One homeowner who found the foundations of his house in German city of Jülich threatened by rising water levels from a beaver dam told local broadcaster Westdeutscher Rundfunk: "They don’t belong here in the middle of the city. We’re not an open-air zoo."

Nabu says conflict usually occurs when farms or gardens extend right up to the river bank or where the natural floodplain is altered.

"The beavers aren’t aware of property ownership. They see the riverbank as a place they can dig their burrow," says Barthel. "They see tasty food in fields or orchards. So it can happen that a tractor breaks a beaver lodge or a beaver fells a favorite apple tree."

She adds that beavers have been accused of burrowing into dams and dikes, disrupting manmade flood defences, but says there are well-practiced defenses against this kind of damage.

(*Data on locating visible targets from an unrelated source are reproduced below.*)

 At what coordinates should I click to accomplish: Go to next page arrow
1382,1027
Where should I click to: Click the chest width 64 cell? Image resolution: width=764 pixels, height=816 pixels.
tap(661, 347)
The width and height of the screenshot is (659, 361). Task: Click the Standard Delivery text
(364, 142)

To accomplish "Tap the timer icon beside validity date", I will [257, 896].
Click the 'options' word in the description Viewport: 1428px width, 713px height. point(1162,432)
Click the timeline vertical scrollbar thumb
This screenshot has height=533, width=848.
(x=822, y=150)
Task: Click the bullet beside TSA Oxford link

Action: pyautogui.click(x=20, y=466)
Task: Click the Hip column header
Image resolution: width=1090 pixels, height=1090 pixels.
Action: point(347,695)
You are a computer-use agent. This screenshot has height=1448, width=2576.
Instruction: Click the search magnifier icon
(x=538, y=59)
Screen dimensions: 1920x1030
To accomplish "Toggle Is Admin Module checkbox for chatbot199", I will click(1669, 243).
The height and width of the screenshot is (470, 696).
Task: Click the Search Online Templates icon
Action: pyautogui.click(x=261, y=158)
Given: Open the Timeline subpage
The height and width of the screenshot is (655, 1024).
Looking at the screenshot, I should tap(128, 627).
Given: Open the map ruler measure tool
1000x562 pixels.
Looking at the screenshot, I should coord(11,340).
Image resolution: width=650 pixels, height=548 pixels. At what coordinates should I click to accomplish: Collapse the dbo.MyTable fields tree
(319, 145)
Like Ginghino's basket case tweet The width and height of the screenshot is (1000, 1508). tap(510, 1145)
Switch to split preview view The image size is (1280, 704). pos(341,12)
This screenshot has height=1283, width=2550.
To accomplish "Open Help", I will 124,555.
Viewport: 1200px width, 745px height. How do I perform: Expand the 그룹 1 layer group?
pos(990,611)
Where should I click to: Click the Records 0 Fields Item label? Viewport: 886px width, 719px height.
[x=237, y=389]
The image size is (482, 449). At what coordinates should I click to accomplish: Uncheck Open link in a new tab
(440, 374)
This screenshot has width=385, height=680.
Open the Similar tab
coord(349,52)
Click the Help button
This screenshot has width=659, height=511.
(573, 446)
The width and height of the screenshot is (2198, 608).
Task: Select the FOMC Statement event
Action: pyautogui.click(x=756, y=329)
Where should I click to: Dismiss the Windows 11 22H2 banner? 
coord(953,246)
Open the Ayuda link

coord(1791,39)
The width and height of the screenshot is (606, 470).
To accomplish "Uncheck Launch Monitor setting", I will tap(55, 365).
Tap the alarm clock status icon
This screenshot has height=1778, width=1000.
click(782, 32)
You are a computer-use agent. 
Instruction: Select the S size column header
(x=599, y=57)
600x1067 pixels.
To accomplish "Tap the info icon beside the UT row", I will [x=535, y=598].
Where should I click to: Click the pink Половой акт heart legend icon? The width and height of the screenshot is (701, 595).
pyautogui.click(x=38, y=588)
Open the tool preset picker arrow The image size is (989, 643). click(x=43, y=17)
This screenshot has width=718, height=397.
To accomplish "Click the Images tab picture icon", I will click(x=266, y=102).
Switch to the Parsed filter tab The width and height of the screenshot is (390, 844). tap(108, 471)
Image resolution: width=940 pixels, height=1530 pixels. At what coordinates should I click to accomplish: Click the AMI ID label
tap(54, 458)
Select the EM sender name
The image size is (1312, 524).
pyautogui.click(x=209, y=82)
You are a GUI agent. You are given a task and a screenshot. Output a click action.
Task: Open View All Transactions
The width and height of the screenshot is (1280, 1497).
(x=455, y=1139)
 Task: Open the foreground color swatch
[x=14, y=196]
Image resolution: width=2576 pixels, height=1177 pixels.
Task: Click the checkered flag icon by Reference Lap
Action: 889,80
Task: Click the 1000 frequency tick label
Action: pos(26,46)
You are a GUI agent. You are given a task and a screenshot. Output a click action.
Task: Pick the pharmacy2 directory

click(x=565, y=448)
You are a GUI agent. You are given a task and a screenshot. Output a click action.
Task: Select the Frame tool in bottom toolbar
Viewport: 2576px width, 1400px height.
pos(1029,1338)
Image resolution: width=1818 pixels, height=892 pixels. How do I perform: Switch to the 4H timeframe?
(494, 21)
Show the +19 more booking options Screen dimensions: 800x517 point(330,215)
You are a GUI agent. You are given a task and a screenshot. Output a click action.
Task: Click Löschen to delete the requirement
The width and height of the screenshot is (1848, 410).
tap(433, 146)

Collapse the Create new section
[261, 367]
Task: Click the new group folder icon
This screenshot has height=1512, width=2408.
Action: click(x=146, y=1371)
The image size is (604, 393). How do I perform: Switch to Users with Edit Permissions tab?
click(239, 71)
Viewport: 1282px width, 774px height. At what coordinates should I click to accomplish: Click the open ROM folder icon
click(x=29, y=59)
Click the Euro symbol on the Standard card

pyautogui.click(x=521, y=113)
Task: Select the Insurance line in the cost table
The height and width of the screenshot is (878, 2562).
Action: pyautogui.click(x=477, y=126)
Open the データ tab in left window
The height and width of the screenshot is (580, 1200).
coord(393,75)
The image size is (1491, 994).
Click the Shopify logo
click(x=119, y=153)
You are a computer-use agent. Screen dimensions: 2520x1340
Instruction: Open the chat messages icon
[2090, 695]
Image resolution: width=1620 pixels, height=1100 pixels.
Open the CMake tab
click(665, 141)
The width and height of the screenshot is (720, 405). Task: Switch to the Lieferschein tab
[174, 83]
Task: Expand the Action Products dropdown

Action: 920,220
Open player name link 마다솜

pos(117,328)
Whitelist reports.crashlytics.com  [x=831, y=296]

"If beavers are pilloried by politicians, it’s primarily to distract from their own failures in flood prevention," says Barthel.

Beaver in zoo in Germany
Beavers are landscape architects - something humans hold against themImage: Imago/Karina Hessland

Warming beaver-human relations

Biologist Jessica Dieckmann told DW that part of her role as newly-appointed commissioner on beavers for the German city of Hamm was to help deal with conflicts arising between homeowners and their beaver neighbors.

She explained that because injuring or killing beavers or damaging their dams and burrows is forbidden in German, “a solution has to be found tactfully.”

"A solution could be that landowners sell a 20-meter-wide (66-foot-wide) riparian strip and make it available for nature protection," says Dieckmann.

Her other tasks as beaver commissioner include finding out whereabouts beavers are in Hamm and how many there are, to know how best to deal with the creatures in the future.

Beavers usually live in burrows in the river bank accessed by an underwater tunnel. The dam ensures the water is deep enough to hide the entrance to their "lodge" beneath the surface.

But while human construction often runs at complete odds with the needs of other living species, beaver dams bring benefits to a whole host of other species.

"They create small ponds, deadwood, marsh areas or open up areas of soil," says Barthel. These provide habitats for dragonflies, amphibians and reptiles, for fish and birds. "Where humans have to spend a lot of money on preserving biodiversity, the beaver helps out for free."

"At the same time, it contributes to the cleanliness of water, re-natures rivers and supports natural flood prevention."